Judging the mob of angry Angel fans that seem ready to mobilize after yesterday’s events, it looks like it is going to be a rough Christmas at the Reagins house. After losing out on John Lackey, Roy Halladay and Cliff Lee all within the space of two hours, the ire of Angel fans is being squarely focused on Tony Reagins. It is only natural for to want to blame somebody for those failing but the truth of the matter is that it really isn’t his fault.
Most people want to punch this face right now, but that is just misplaced aggression. Punch John “Benedit Arnold” Lackey instead.

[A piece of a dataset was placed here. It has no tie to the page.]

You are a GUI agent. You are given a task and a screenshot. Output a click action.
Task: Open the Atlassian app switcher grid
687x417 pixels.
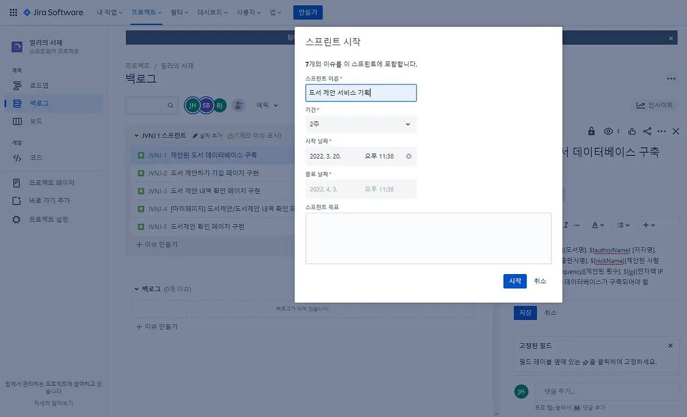[13, 12]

As the top decision maker in the Angel front office, it is easy to point the finger at Tony Reagins. What isn’t easy for people to understand is that just because Reagins calls all the shots with the Angels doesn’t mean he can just make the rest of the league bend to his will. Reagins bent over backwards to try and land Roy Halladay but it just wasn’t meant to be. The Angels didn’t have the prospects to get the job done back at the trade deadline in July and they still didn’t when the Halladay talks reopened in the winter. The Halo farm system has been thinned out over the years and Reagins has done well to rebuild the organizational depth, but what they still lack are blue chip prospects. Though the prospects in the Halladay-Lee three-way deal are still being ironed out, the names being bandied about (Kyle Drabek, Michael Taylor, Dominic Brown, J.A. Happ, Tyler d’Arnaud, Phillipe Aumont) put the Angels’ package to shame. It isn’t like Reagins was being stingy with his prospects in trade talks, he was pretty much offering up the best the system had to offer, they just weren’t good enough even if he did relent and include Erick Aybar in the deal (which he allegedly did according to many rumors). At worst, Reagins is at fault here for letting the farm system become so shallow, but that is what happens when he does what the fans wanted in previous off-season and trading prospects for established veterans and giving up high draft choices to sign big ticket free agents.
What really seems to chap everyone’s ass about losing out on Roy Halladay though is that the Angels also failed at securing their Plan B, John Lackey. It is somehow Reagins’ fault that Boston opted to overpay for Big John’s services and now the Halos have to suffer the embarrassment of losing their top pitcher and former World Series hero to one of their most hated rivals. Clearly it would have been a better option for Reagins to break the payroll structure that was instituted upon him so he could fork over $18 million each of the next five years to a 31-year old number two pitcher who has missed time each of the last two seasons with arm problems. Yup, that sounds like a great reason to be fiscally irresponsible.
Look, losing out on Lackey and Halladay clearly was not part of the Tony Reagins’ optimal off-season plans, but it wasn’t for a lack of trying. What is important now isn’t ripping him a new bunghole just because everyone is disappointed, what’s important is figuring out where to go from here and that burden is very much Reagins’ shoulders. If he reacts like most Angel fans and freaks out and demands panicky roster changes then he deserves the criticism, but if he continues to show the same level of intelligence and restraint the Angels will be just fine.
Quit smiling, jerkwad, everyone hates you now.
That tact of making sensible, non-hasty moves certainly doesn’t involve trading for Derek Lowe like so many people seem to want. The Angels didn’t restrain themselves on contract offers to John Lackey so that they could get stuck with the horrible contract ($45 million over three years) of a 36-year old middle-of-the-rotation starter coming off one of the worst years of his career, not to mention giving up actual trade assets for the privilege of getting stuck with that onerous contract. What makes real sense is taking measured gambles on pitchers like Ben Sheets or Erik Bedard, pitchers who would require only modest one-year commitments as they attempt to prove that they are healthy and capable of pitching like frontline starters once again. Better yet, Reagins could use this as an opportunity to invest in the team’s future by investing in Aroldis Chapman who has all the making of an ace in the very near future (possibly even next year). These moves can accomplish the one thing Reagins has been trying to do all along: improve the team for next year and improving their chance to remain competitive in the future. If that is something Angel fans have a problem with, then that’s just too damn bad.